How utterly awesome is this?

Black edged paper. 

That's not actually the reason I bought this book, just a bonus. A while ago I was planning a story with a character called Mortlock. No particular reason I thought of that name, but it was unusual and I wondered where I had gotten it from, so I did a Google search to see whether it had a meaning and whether or not anyone else had used it.

Jon Mayhew beat me to it. 

Josie is a knife thrower in a magician's stage act. 
Alfie is an undertaker's assistant.
They are both orphans and they have never met, but they are about to be given a clue to the secret of their shared past.
A past which has come to seek them out.
And while they flee for their lives, they must unravel the burning mysteries surrounding the legacy that threatens to consume them.

Curious to know what somebody else's Mortlock was like, I put it on my TBR list. The strange thing about our local Nakumatt is that every time I go in there I see a book I've been meaning to read. What with The Pinhoe Egg and now this, it's as though this Kenyan supermarket chain is inside my head, going through abandoned manuscripts and half-forgotten titles and then manifesting them on the shelf each time I go to pick up my groceries. 

This is perhaps the most grizzly YA novel I've read in quite some time. Gothic to a tee. 

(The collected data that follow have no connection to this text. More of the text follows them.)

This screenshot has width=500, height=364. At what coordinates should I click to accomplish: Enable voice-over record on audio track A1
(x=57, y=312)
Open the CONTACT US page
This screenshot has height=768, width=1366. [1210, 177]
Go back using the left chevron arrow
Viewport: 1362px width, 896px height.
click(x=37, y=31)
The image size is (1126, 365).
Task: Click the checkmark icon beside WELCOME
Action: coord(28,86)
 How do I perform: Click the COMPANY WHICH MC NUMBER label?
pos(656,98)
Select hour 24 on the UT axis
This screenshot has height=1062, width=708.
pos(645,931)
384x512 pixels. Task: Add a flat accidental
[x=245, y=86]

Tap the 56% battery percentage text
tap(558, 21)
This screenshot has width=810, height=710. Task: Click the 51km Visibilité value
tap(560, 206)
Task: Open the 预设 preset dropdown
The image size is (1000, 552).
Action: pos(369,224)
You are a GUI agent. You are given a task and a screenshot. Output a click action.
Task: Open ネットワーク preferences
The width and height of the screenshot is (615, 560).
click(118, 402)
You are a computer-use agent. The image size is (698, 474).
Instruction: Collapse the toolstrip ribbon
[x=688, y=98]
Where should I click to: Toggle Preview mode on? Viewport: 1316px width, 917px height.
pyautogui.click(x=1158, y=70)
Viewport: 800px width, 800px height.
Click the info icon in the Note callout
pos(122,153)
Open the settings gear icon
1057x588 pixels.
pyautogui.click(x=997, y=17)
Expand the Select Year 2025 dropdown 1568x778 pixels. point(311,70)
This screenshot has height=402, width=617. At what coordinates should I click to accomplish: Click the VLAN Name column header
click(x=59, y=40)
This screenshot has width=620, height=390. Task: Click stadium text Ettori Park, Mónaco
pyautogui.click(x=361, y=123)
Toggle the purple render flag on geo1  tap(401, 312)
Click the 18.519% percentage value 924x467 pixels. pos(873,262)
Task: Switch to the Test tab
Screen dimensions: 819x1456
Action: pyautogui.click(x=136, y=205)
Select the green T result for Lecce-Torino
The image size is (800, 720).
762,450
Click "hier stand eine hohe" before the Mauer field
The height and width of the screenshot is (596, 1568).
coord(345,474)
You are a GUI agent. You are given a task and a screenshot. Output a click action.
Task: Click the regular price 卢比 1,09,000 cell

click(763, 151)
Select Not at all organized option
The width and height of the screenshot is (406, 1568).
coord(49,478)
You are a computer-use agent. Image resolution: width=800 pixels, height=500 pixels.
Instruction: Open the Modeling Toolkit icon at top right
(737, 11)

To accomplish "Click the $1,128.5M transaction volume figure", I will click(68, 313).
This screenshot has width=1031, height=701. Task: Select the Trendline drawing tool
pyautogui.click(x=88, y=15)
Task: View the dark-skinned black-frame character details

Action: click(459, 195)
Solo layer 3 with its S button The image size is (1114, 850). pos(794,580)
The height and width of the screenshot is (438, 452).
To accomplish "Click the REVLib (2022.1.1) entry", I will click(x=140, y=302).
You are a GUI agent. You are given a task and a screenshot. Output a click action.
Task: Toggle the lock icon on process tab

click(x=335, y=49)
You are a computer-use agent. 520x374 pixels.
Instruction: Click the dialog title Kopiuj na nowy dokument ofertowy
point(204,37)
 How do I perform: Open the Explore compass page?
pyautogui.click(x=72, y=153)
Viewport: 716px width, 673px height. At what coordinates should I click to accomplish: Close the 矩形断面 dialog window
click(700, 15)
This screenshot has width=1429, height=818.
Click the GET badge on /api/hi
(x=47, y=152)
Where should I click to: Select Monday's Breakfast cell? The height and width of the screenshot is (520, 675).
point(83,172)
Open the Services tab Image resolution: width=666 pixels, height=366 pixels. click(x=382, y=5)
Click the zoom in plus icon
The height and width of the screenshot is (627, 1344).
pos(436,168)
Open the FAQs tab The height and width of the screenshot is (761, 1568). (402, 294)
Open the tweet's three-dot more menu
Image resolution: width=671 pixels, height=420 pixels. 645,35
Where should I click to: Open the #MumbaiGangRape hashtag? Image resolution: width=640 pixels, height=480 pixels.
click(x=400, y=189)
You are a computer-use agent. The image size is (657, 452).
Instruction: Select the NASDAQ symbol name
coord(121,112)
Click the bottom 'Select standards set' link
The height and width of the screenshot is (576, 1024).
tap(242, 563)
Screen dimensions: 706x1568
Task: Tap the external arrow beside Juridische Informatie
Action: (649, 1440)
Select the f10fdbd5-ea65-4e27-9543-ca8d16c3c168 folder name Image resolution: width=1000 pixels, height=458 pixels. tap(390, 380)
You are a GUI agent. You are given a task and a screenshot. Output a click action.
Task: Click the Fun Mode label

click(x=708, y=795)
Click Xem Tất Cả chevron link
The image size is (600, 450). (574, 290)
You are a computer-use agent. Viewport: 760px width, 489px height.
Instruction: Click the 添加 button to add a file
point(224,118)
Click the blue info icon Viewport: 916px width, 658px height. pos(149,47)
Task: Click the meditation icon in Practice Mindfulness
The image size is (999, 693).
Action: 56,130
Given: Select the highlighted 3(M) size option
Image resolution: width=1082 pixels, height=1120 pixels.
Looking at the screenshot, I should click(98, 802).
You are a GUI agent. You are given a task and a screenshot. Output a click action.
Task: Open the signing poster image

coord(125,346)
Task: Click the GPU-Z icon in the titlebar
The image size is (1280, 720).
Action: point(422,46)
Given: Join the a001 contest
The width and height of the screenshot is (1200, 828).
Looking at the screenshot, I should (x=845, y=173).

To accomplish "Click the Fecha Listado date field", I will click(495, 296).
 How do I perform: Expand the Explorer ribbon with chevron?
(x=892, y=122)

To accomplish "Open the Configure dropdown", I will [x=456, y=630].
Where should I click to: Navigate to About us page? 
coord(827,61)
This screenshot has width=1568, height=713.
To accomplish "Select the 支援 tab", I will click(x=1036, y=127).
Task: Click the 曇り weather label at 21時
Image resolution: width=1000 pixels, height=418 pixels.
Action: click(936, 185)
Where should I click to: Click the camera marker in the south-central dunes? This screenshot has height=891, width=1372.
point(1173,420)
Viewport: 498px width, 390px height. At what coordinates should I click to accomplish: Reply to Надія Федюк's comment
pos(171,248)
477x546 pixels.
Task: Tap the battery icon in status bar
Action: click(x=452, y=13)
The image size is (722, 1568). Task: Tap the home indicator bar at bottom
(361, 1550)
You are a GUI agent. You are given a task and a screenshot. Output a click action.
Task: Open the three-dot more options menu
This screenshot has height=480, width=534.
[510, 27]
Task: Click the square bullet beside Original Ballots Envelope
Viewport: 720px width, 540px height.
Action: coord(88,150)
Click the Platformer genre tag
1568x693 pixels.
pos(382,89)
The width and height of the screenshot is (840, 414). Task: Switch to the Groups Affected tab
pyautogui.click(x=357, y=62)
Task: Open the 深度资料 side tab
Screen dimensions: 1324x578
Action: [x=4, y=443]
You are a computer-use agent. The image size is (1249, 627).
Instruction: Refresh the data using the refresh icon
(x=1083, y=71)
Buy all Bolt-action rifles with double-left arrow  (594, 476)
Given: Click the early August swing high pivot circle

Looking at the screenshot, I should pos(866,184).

She screwed her eyes tight shut as the cabinet toppled over with a bone-jarring crash. The false back of the cabinet splintered off, exposing Josie. She could see Ernie lashing out at the flapping ghul. A deep gash lined his scalp and blood streamed down his face, blinding him. His swinging fists could have laid any opponent low in a street brawl but the ghul bobbed and weaved in and out of the blows with ease. Ernie panted heavily, wiping the blood from his forehead. But the pause gave the crow its chance, and it darted forward, skewering Ernie with its long sabre of a beak. The big man's eyes bulged and he whimpered as the ghul pulled away. A disgusting squelch accompanied the strings of bloody gut that came away in the ghul's glistening beak. Silence fell as the foul bird jerked the gory load down its gullet, Then Enie's blood-chilling scream shook the theatre as the ghul fell upon him again, lashing with talons, ripping and tearing with its beak. Blood spattered the walls and mirrors and speckled Josie's face.

It's the sort of book I would have loved as a kid (and kids do, just look at the success of Horrible Histories), but I wonder at any adult who has the courage to read that out loud at bedtime. Still, I'm glad the option is out there.

It was a good read, and Mortlock himself didn't put in much of an appearance, but it's too unusual a name and too bold a title for me to use in the future. Plus, I doubt I'd have anything as cool as black-edged pages.